In einem chaotischen Prozedere einigen sich Mitte April die Euro-Partner auf Hilfen für Zypern und bewahren es vor der Pleite. Das Land leidet nach dem Platzen einer Kreditblase unter seinem überdimensionierten Finanzsektor. Nur wenige Monate später will das Land das Paket nachverhandeln und stößt damit auf Widerstand bei den EU-Partner.

Zypern macht sich mit seinem neuerlichen Hilferuf bei den europäischen Partnern keine Freunde. Beim Treffen der Euro-Finanzminister in Luxemburg zeichnete sich Widerstand dagegen ab, das zehn Mrd.
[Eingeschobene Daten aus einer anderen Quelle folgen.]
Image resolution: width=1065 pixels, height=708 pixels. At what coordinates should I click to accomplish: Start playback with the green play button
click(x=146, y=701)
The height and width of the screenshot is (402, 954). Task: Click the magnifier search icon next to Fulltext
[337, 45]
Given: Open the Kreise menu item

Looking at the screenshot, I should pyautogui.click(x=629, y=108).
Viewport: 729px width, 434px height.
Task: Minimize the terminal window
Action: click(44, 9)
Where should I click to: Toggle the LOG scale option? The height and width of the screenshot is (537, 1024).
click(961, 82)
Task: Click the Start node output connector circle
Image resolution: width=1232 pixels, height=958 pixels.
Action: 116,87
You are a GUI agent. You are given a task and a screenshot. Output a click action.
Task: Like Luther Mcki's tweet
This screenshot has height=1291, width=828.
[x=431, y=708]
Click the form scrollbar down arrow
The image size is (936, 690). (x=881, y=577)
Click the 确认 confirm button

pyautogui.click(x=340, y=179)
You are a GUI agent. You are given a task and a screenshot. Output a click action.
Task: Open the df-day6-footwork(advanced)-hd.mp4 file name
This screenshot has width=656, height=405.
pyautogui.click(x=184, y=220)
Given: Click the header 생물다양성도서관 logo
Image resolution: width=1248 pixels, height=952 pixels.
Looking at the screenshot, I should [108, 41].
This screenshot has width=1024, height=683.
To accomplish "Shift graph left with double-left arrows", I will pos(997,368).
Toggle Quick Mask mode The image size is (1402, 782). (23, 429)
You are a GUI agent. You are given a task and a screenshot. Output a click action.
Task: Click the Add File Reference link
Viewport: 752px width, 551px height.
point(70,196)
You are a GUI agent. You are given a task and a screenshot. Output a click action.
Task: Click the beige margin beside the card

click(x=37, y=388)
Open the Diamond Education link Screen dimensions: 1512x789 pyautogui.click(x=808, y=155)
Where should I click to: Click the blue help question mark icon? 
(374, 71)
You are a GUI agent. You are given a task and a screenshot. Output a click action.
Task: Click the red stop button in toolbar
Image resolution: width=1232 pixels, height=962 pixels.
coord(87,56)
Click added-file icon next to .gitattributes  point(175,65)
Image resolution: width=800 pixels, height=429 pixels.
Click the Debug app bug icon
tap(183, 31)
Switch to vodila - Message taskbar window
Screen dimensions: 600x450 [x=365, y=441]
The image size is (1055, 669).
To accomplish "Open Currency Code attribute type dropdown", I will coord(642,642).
Euro schwere Programm für das kriselnde Euro-Land neu zu verhandeln. "Ich gehe davon aus, dass großes Unverständnis bei allen Kollegen und Kolleginnen darüber herrscht, dass man etwas, was noch gar nicht abgewickelt ist, wo aber schon Geld geflossen ist, jetzt wieder aufdröselt", sagte Österreichs Ministerin Maria Fekter. Sie könne sich nicht vorstellen, dass es einen Alternativvorschlag gebe. Eine solche Ansage "kann man nur machen, wenn man eine bessere Lösung hat, und die kenne ich nicht".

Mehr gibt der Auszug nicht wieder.